Bu arada arz istikrarsız görünüyor; bu da fiyat artışının ikinci nedeni. Erken panik bir yana, Rus madenleri hâlâ elde edilebiliyor. Ancak Temmuz ayında Nijer’de meydana gelen darbe, madencilik arzının %4’ünü riske attı. Geçtiğimiz hafta Fransız devlet devi Orano, gerekli kimyasalların bulunmaması nedeniyle bu ülkede cevher işlemeyi durdurduğunu açıklamıştı. Lojistik sorunlar, Kazakların ana tedarikçisi Kazatomprom’u beklenenden daha az uranyum sevk etmeye zorluyor (genellikle Rusya üzerinden gidiyor). Kanada şampiyonu Cameco, iki madendeki aksiliklerin ardından yakın zamanda üretim tahminlerini %9 oranında düşürdü.

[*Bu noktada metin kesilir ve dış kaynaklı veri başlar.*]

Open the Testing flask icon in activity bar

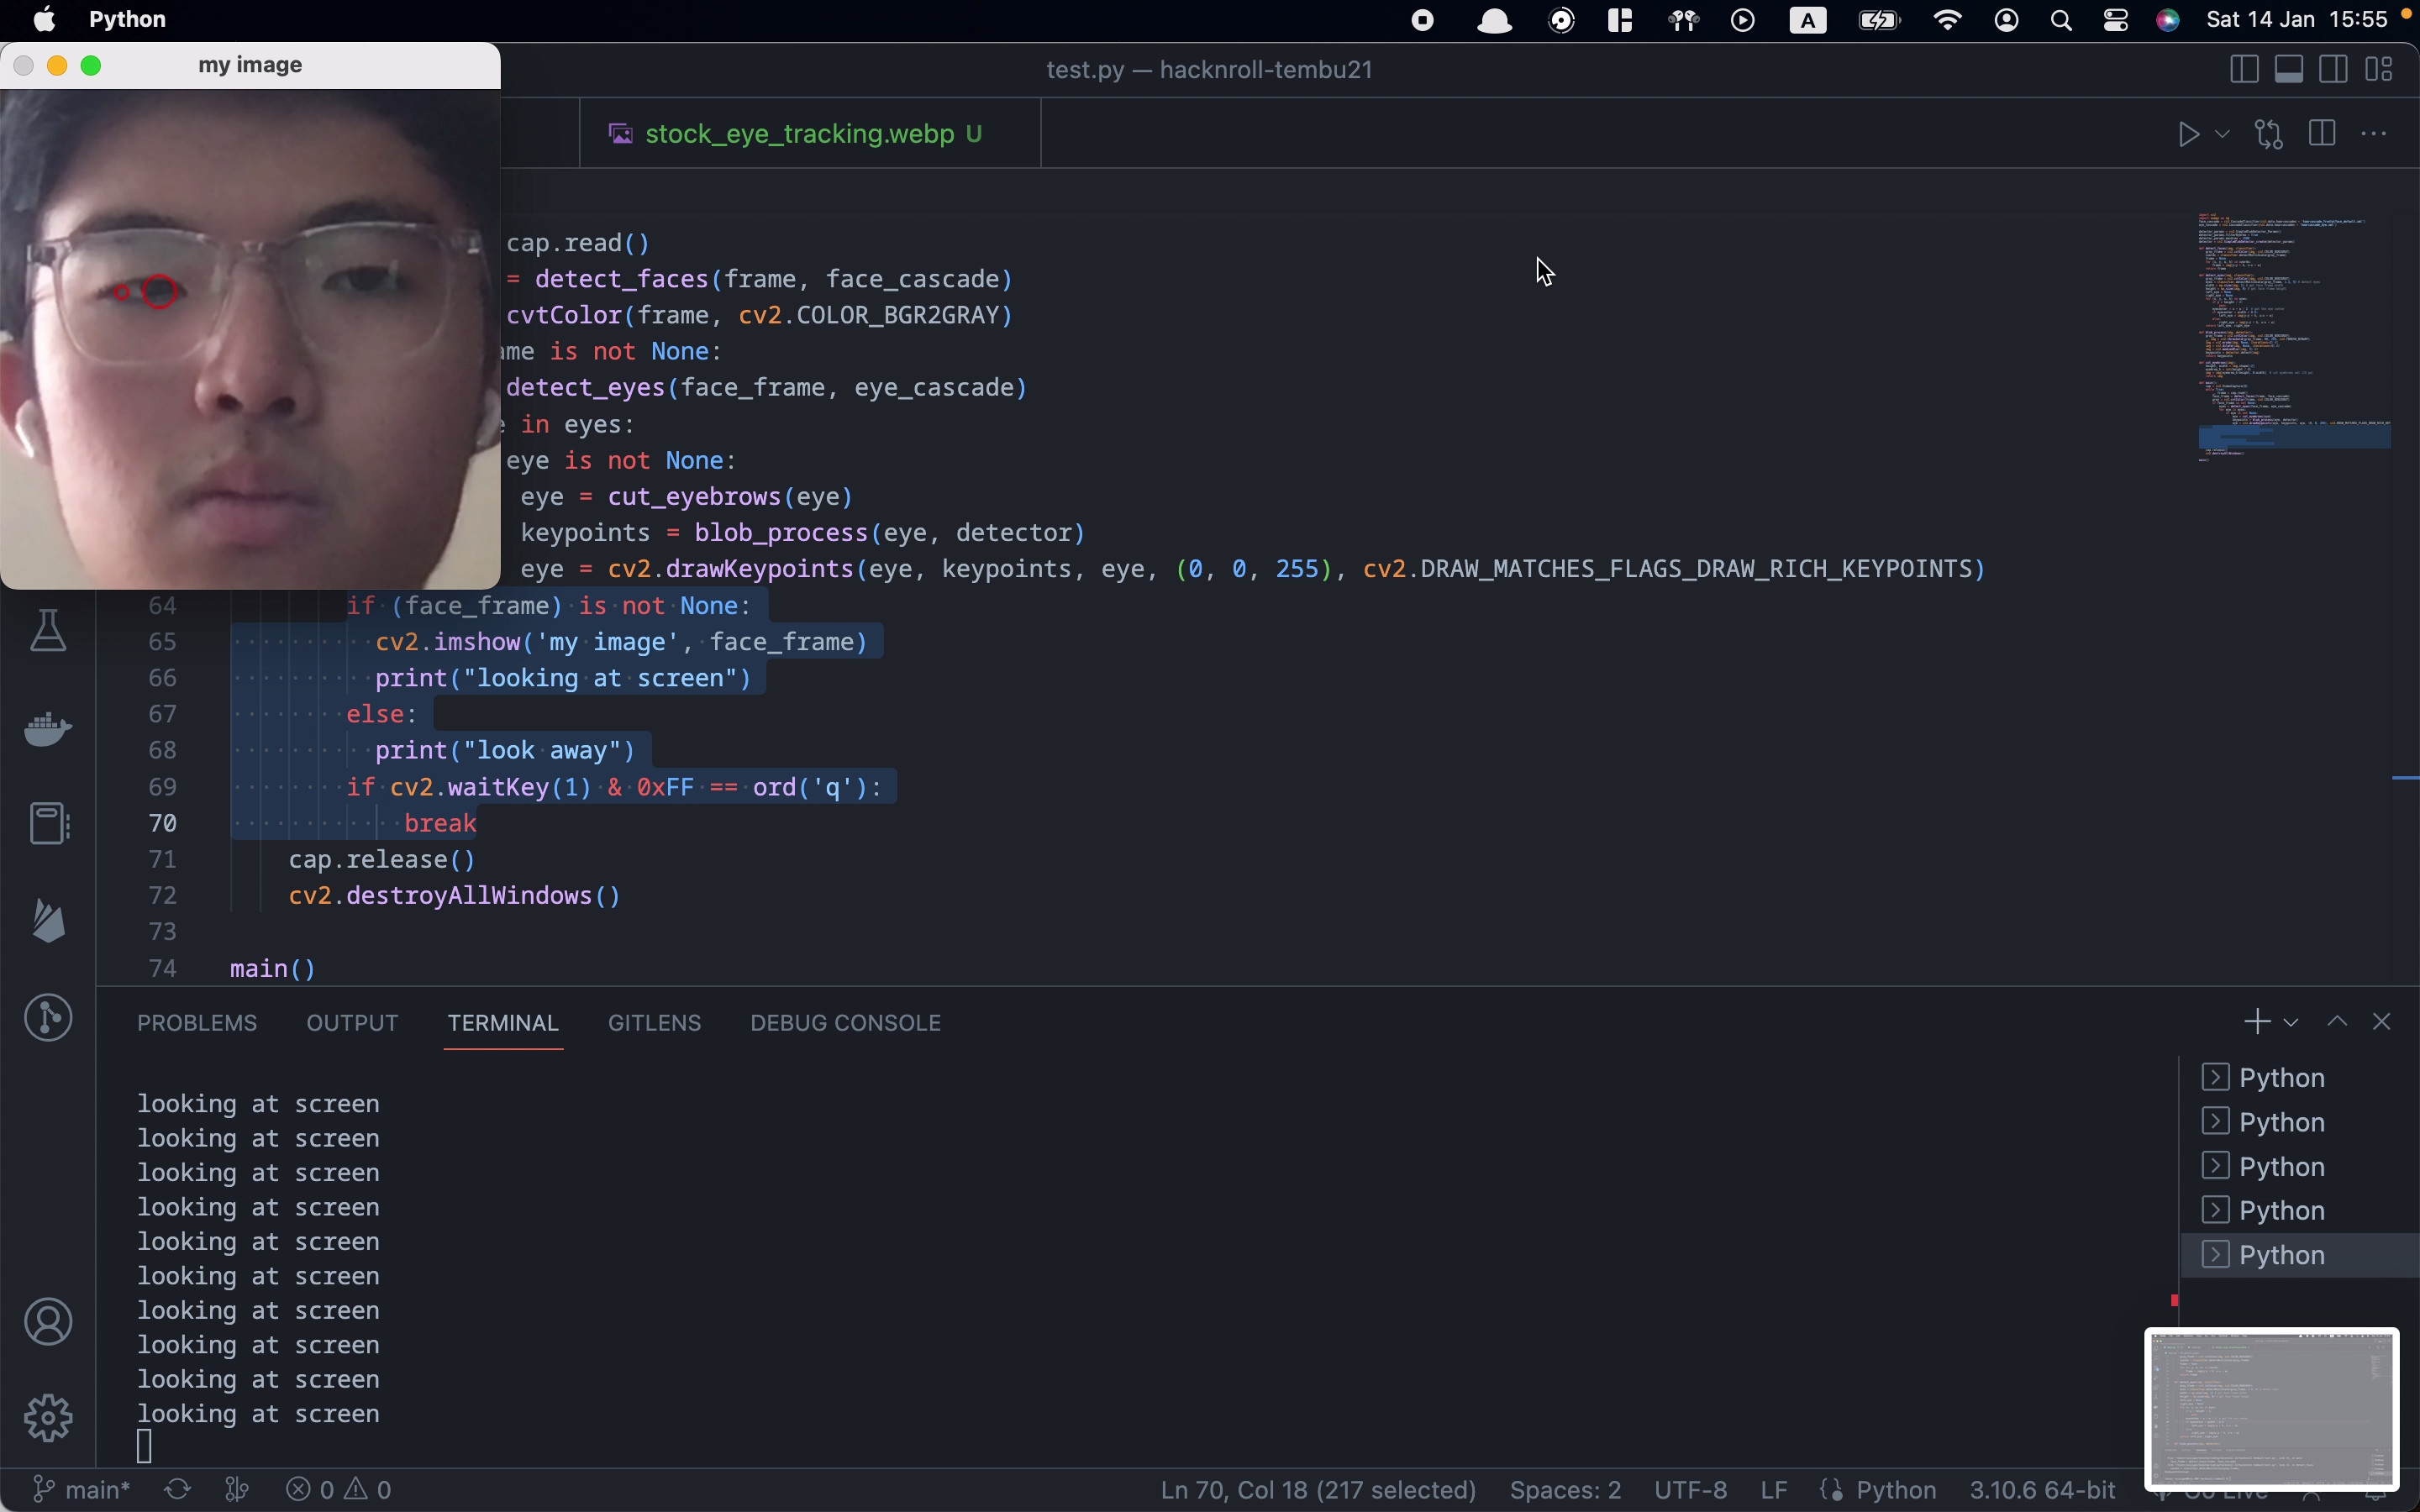(48, 630)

Tüm bunlar, 2018’den bu yana olduğu gibi, muhtemelen gelecek yıl da piyasanın açık vermesine neden olacak. Ancak doğrudan kıtlık yaşanması pek olası değil. Büyük tesisler envanter tutar. Ve çalışan reaktörlere yerleştirilen yakıt bloklarının ömrü hala bir ila üç yıl arasındadır ve sınırlı maliyetlerle bir yıllık uzatma mümkündür. Çoğunun bir sonraki bloğu da kullanıma hazır. Bu nedenle tükenme riski dört yıldan fazla uzakta.

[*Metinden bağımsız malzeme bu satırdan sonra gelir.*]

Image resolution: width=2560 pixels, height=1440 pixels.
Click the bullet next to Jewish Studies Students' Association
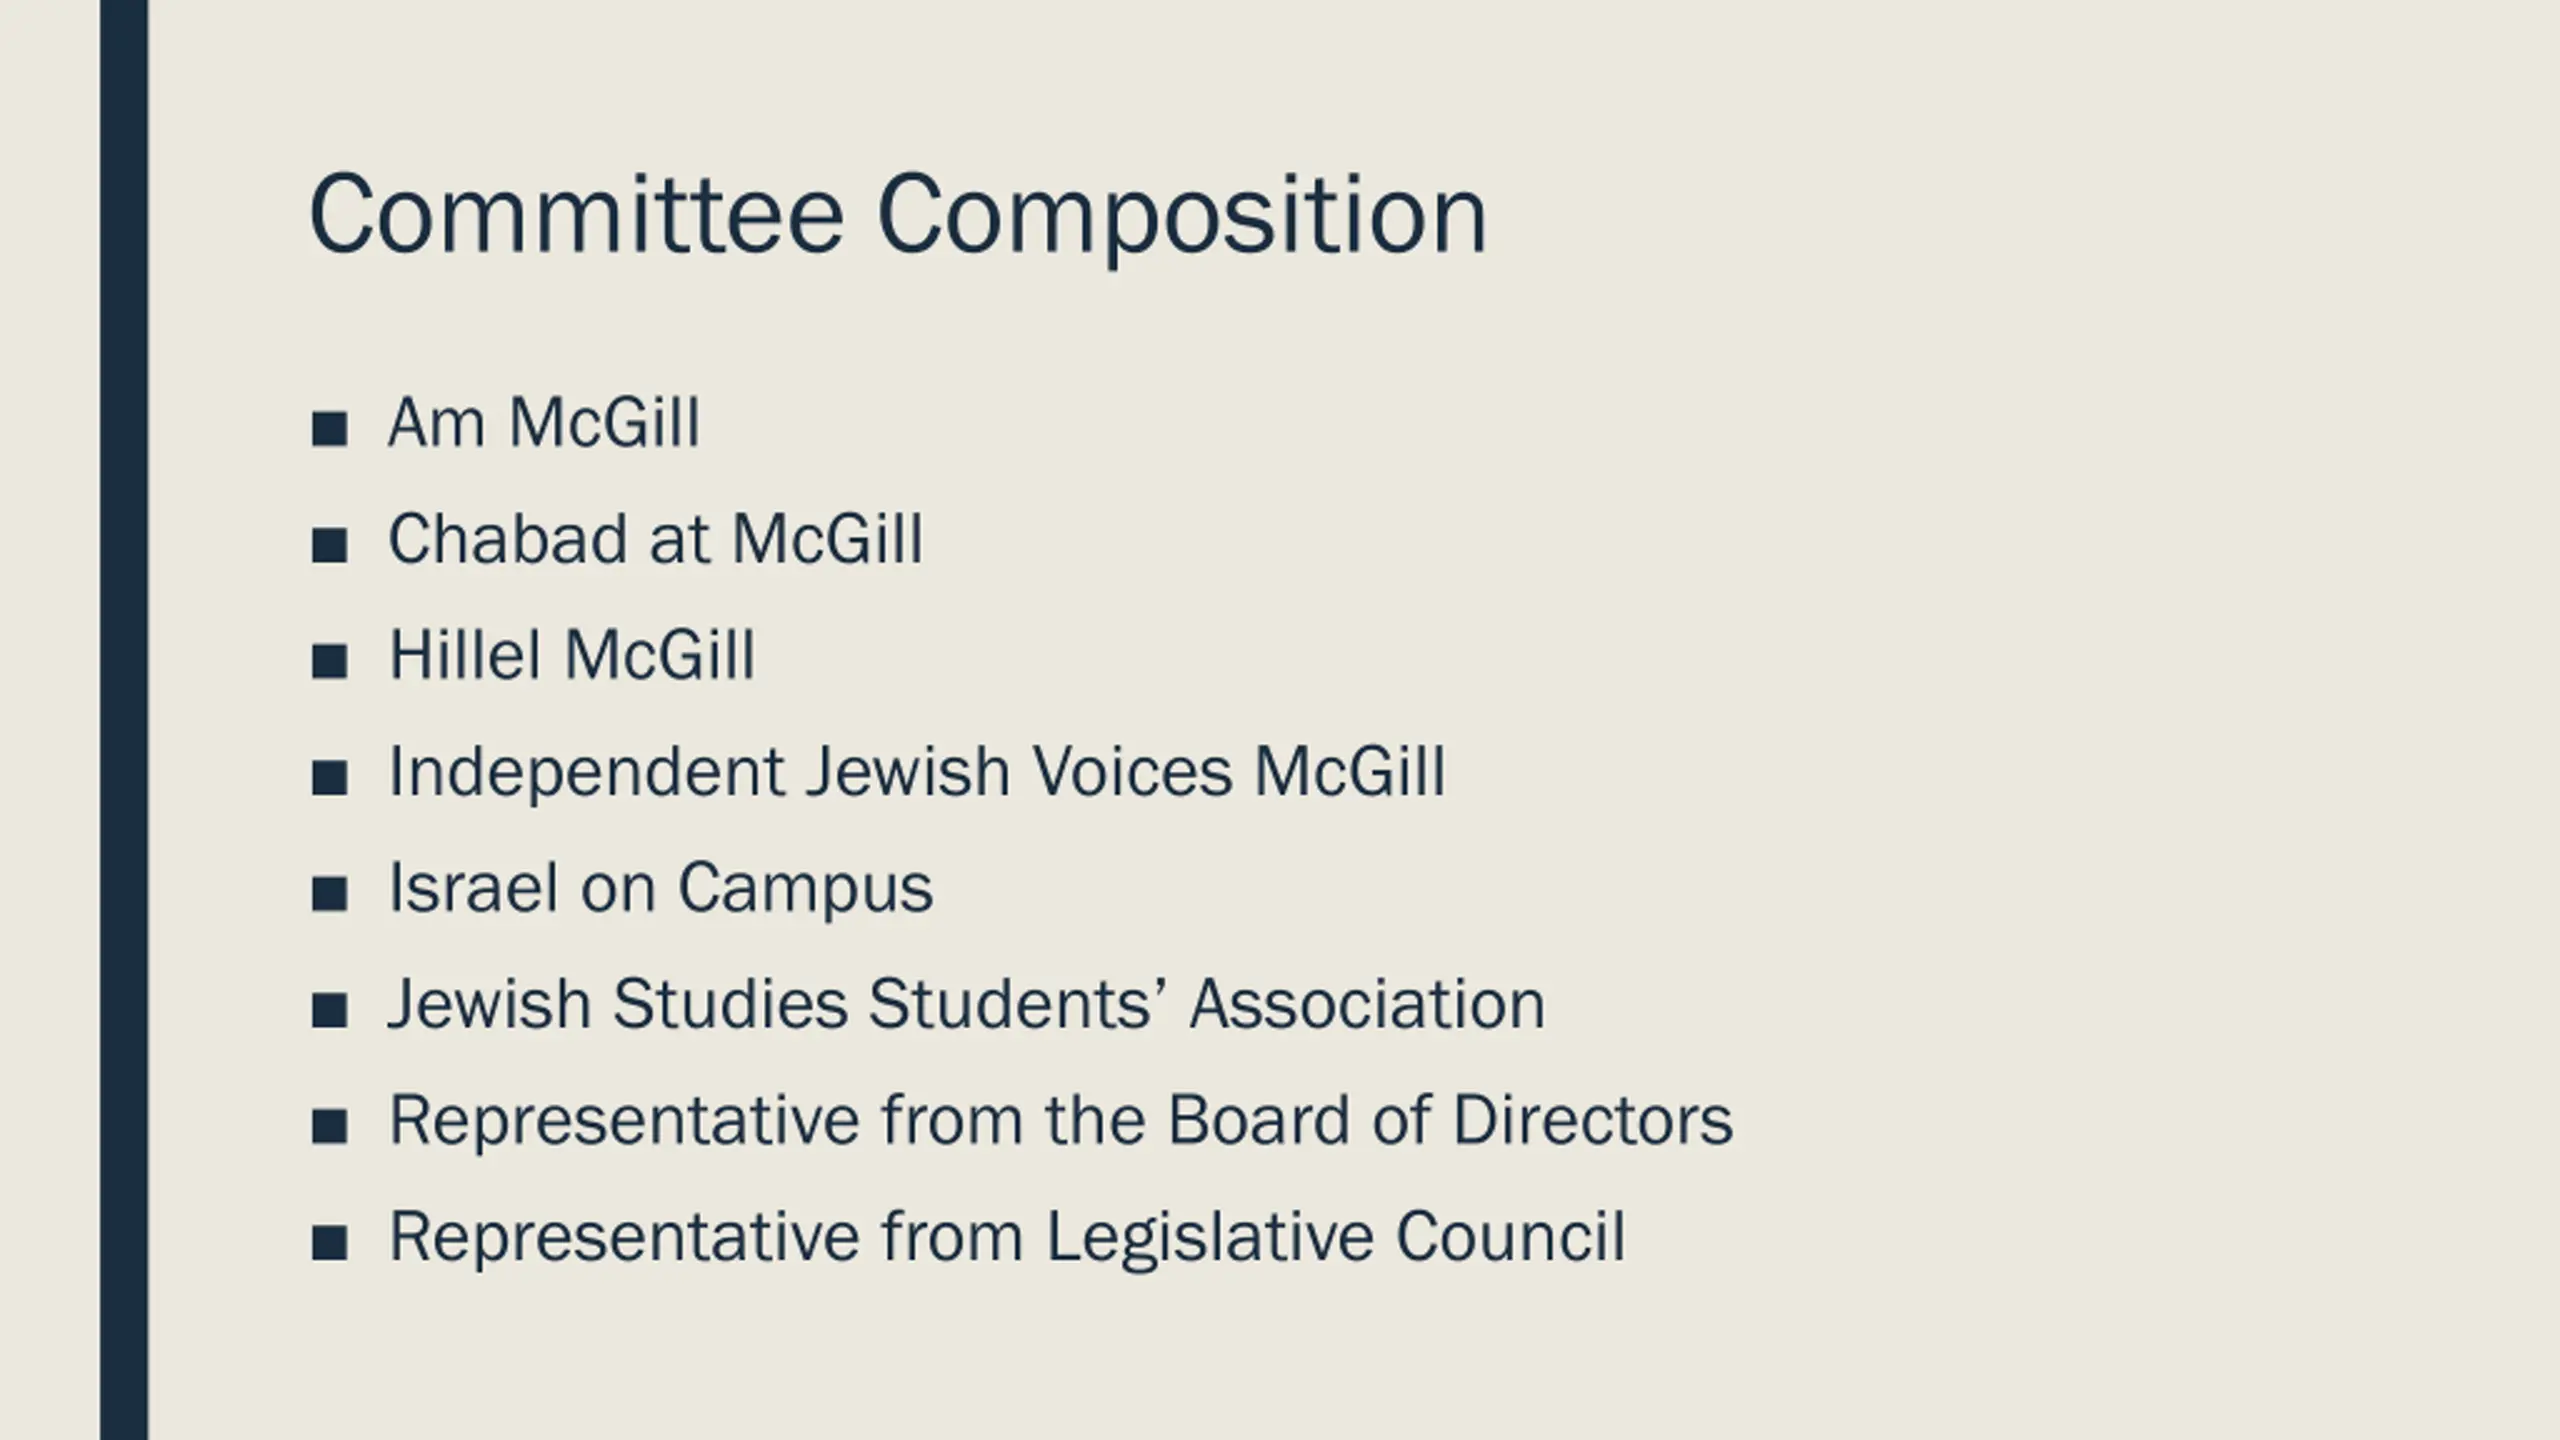(329, 1010)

Bu, teklifin yanıt vermesi için zaman tanır. 2010’lu yıllarda üretimi azalttıktan sonra büyük miktarda yedek kapasiteye sahip olan Cameco ve Kazatomprom, yüksek maliyetli üreticilerin pazar payı almasını hoş karşılamayacak. Liberum’dan Tom Price, yalnızca 12-18 ay içinde küresel arza %15-20 daha ekleyebileceklerini tahmin ediyor. Eğer bu durum piyasayı kontrol altına alamazsa, fiyatlardaki sürekli artış yeni madenlerin açılmasını teşvik edecek. Jonathan Hinze SenXvs 70 ila 80 $ arası bir spot fiyatın birçok projeyi başlatmak için yeterli olacağını tahmin ediyor. Tedarik sorunlarının da çok uzun sürmesi muhtemel değildir. Nijerya cuntasının Fransa ile farklılıkları var ancak ülkede diğer madenleri işleten Çin ile farklılıkları yok. Her şey başarısız olursa Kazatomprom her zaman uranyumun uçakla ihraç edilmesine karar verebilir.

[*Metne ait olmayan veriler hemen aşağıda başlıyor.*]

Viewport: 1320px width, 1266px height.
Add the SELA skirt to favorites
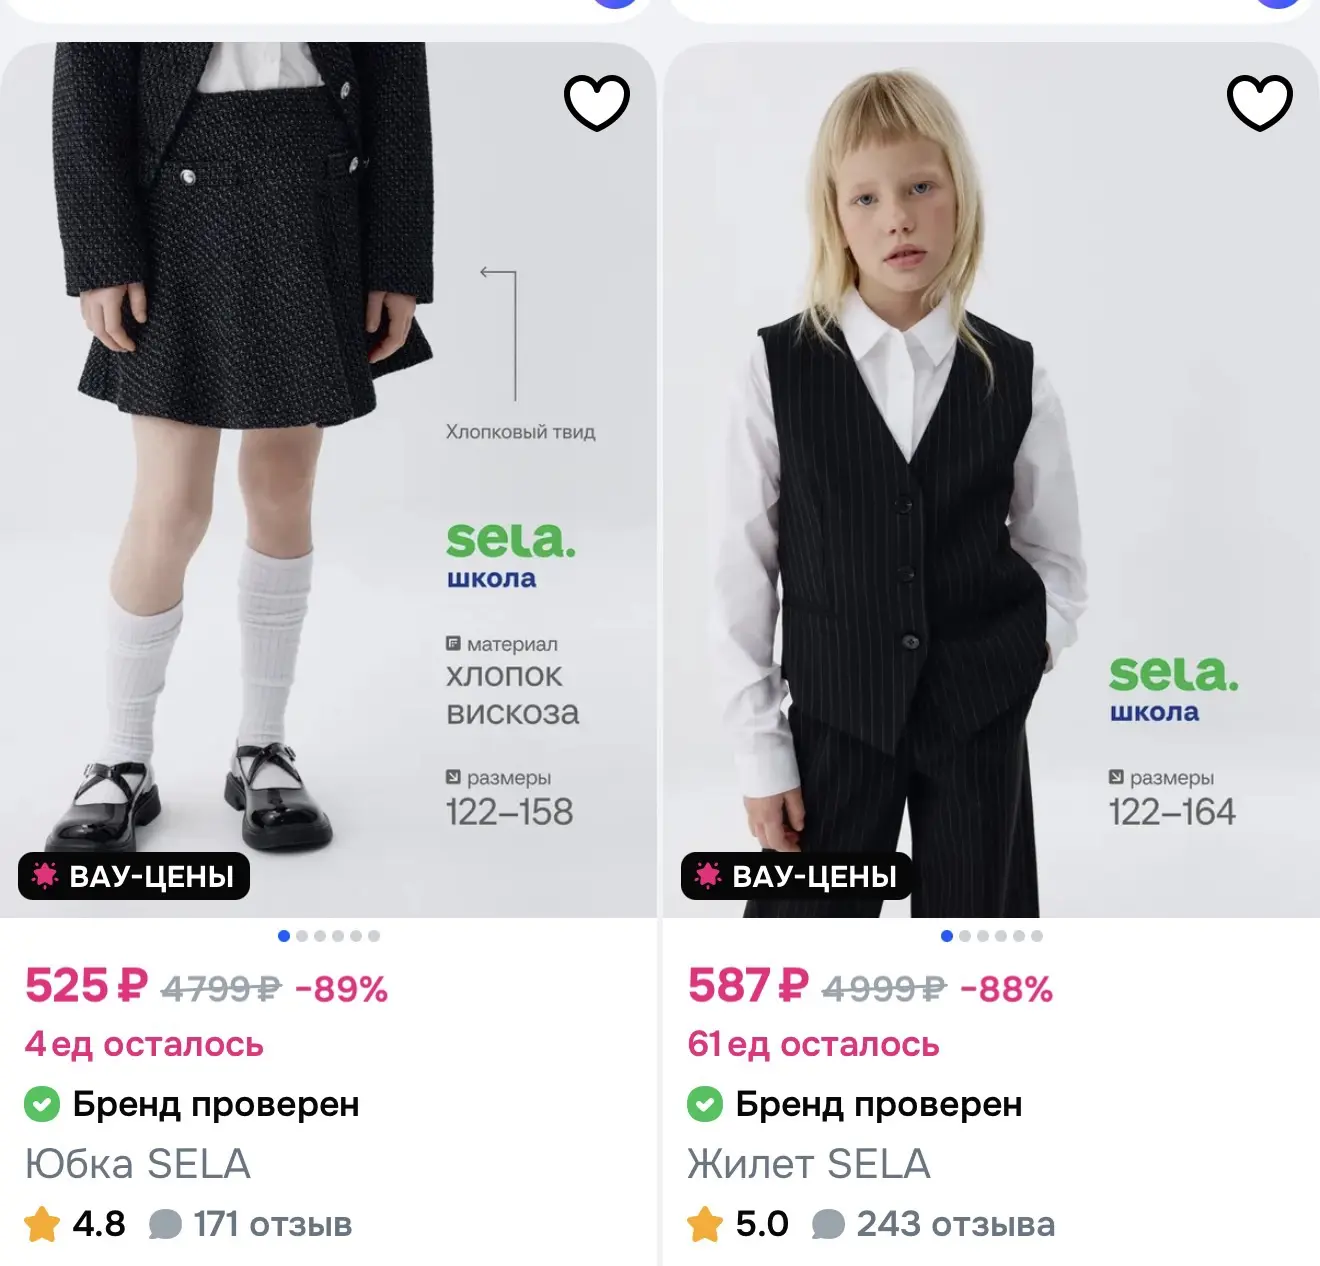tap(597, 103)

Bu nedenle en olası sonuç, fiyatların birkaç yıl boyunca yüksek olması ve on yılın ortasında fazlalığa dönüş olması olacaktır. Hiç kimse erken uranyum fonu alımları ve büyük madenlerdeki su baskınlarının bir araya gelerek spot fiyatı pound başına 135 doların üzerine çıkardığı 2007’nin tekrarını beklemiyor. Her durumda, kamu hizmetleri fiyat şoklarını absorbe etmek için yeterli alana sahiptir. Uranyum yüksek düzeyde işlendiğinden, ham maddeler nihai yakıtın yarısından daha az değere sahiptir; bu da bir tesisin işletme maliyetlerinin yalnızca %10’unu temsil eder (doğal gaz için %70’e kıyasla). Ralli spekülatörler için elinizden çıkanın maliyetinden daha önemlidir. ■
Ekonomi, finans ve piyasalardaki en büyük haberlerin daha uzman analizi için, yalnızca abonelere özel haftalık bültenimiz Money Talks’a kaydolun.